THE TASK: Could you reproduce the rows verbatim, starting at the line with "Where should I click to: Select the Rotate" and ending with, and including, the line with "Action: 603,162"?

DATA EXTRACT:

● ● ● ● ●

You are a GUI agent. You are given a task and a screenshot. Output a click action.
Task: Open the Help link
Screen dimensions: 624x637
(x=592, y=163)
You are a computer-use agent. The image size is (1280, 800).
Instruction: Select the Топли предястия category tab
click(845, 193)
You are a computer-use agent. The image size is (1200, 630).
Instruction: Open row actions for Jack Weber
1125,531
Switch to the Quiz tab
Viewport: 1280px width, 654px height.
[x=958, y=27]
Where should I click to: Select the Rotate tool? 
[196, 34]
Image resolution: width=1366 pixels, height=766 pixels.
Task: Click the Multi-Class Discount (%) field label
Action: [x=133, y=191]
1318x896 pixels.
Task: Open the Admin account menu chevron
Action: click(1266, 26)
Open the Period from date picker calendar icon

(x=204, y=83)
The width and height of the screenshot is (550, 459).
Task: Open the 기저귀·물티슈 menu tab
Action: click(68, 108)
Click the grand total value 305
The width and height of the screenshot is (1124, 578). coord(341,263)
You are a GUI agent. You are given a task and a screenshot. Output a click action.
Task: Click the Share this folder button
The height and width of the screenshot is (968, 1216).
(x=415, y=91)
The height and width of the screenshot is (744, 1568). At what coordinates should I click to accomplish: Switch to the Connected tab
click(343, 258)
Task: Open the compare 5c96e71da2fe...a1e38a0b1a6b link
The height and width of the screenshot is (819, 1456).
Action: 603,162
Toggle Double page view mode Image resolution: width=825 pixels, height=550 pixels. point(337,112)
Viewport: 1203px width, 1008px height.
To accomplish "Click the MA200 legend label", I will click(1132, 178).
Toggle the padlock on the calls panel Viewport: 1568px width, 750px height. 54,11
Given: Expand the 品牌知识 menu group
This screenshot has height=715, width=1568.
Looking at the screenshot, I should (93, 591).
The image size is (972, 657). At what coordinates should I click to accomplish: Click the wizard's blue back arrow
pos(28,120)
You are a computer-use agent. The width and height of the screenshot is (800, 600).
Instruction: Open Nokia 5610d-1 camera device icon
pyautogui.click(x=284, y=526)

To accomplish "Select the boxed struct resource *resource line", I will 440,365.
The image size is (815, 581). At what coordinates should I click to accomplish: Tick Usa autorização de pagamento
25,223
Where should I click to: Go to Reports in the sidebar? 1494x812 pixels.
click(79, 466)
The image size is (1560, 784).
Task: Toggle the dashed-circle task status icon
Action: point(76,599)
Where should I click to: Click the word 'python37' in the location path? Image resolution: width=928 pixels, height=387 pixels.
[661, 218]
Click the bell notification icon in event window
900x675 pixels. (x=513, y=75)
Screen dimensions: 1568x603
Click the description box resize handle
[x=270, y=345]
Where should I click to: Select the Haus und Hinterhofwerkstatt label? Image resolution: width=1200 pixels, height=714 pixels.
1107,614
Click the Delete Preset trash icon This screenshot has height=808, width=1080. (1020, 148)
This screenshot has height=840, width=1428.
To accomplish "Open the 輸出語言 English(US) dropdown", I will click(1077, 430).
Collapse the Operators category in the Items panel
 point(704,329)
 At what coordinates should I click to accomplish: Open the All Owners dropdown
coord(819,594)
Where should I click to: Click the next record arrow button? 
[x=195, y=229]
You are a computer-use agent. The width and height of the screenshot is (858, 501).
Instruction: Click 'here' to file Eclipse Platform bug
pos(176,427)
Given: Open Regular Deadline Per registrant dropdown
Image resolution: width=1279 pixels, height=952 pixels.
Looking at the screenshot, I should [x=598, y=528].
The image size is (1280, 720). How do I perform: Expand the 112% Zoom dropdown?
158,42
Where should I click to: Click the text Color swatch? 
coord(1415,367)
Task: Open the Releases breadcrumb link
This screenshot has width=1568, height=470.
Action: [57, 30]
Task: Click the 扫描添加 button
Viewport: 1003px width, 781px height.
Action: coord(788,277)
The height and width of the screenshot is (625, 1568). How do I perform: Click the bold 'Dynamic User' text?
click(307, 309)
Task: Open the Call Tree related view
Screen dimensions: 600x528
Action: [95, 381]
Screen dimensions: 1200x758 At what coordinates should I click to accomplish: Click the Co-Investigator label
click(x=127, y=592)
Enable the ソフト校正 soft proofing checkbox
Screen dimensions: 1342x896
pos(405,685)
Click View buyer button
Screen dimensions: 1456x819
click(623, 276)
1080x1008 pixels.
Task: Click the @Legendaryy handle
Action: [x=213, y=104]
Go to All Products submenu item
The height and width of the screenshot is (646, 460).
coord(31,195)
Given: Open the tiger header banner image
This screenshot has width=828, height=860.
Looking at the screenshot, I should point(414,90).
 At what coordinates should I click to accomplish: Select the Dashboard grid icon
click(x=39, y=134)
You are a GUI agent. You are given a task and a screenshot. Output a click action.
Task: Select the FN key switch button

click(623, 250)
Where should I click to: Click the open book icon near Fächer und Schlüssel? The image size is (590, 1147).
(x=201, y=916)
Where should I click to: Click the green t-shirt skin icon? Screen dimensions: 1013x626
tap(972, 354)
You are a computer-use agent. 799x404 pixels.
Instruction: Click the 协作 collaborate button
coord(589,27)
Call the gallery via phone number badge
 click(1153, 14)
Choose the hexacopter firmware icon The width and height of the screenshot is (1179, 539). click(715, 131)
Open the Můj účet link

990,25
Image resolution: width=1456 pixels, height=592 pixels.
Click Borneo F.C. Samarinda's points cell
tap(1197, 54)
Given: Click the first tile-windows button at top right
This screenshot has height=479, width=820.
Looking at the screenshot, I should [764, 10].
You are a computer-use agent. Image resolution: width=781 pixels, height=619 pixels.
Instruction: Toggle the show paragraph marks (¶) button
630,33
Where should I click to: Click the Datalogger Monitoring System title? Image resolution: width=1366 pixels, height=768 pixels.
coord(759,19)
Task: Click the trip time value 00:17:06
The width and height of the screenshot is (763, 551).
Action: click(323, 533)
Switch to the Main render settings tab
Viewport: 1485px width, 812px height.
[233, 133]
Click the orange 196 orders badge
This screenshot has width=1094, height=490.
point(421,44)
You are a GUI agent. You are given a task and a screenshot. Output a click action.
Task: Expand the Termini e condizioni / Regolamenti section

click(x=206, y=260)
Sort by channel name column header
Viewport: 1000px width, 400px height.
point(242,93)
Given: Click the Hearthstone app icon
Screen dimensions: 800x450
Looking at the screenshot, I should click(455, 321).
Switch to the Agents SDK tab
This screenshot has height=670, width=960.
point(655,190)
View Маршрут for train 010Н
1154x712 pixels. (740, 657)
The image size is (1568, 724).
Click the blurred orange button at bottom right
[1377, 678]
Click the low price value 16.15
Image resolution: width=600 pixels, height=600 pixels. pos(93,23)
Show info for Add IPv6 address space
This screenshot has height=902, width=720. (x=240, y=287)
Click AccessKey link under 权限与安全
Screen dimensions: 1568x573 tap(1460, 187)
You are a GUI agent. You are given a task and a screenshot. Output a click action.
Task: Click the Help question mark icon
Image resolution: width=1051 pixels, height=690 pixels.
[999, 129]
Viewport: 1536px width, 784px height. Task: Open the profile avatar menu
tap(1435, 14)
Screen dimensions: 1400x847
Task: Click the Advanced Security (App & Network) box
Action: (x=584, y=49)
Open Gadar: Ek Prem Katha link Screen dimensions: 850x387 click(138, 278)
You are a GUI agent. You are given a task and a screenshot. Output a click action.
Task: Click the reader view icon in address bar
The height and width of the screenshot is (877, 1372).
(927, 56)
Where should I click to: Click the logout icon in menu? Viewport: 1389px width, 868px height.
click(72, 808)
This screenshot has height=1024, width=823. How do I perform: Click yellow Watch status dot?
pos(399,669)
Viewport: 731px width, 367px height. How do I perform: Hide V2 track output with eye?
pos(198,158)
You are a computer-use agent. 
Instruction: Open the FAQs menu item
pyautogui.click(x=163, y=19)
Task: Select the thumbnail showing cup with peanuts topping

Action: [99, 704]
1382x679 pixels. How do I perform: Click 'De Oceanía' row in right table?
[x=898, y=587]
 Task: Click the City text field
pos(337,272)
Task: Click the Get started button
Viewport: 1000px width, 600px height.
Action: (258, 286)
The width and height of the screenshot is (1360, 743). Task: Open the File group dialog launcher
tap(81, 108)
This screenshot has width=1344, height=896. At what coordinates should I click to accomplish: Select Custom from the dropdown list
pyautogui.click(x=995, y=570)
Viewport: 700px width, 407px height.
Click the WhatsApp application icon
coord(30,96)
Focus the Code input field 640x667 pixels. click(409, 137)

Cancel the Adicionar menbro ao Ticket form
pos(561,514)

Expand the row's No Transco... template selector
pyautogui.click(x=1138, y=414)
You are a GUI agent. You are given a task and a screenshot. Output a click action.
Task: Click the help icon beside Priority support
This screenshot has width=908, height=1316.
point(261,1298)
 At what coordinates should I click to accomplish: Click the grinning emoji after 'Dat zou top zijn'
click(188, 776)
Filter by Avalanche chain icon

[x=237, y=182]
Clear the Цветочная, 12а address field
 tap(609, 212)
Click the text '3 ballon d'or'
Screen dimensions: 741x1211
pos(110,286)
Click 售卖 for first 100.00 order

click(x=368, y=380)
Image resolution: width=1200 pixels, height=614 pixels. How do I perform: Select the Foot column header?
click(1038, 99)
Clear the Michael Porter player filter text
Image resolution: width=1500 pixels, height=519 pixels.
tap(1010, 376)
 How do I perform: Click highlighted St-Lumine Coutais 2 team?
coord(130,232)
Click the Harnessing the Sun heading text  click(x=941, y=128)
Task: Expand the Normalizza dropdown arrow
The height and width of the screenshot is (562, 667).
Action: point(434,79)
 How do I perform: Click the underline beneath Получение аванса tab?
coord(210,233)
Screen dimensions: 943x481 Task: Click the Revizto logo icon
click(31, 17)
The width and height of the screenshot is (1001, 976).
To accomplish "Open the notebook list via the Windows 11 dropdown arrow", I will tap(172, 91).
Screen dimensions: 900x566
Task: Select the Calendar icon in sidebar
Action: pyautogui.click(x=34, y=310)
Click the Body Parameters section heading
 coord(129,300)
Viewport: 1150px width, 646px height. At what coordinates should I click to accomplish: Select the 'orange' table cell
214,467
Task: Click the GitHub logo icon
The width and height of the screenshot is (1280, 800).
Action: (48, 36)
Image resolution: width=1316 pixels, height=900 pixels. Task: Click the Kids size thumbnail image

● ● ● ● ●

RIGHT ANSWER:
Where should I click to: Select the Rotate tool? 
[196, 34]
Image resolution: width=1366 pixels, height=766 pixels.
Task: Click the Multi-Class Discount (%) field label
Action: [x=133, y=191]
1318x896 pixels.
Task: Open the Admin account menu chevron
Action: click(1266, 26)
Open the Period from date picker calendar icon

(x=204, y=83)
The width and height of the screenshot is (550, 459).
Task: Open the 기저귀·물티슈 menu tab
Action: click(68, 108)
Click the grand total value 305
The width and height of the screenshot is (1124, 578). coord(341,263)
You are a GUI agent. You are given a task and a screenshot. Output a click action.
Task: Click the Share this folder button
The height and width of the screenshot is (968, 1216).
(x=415, y=91)
The height and width of the screenshot is (744, 1568). At what coordinates should I click to accomplish: Switch to the Connected tab
click(343, 258)
Task: Open the compare 5c96e71da2fe...a1e38a0b1a6b link
The height and width of the screenshot is (819, 1456).
Action: 603,162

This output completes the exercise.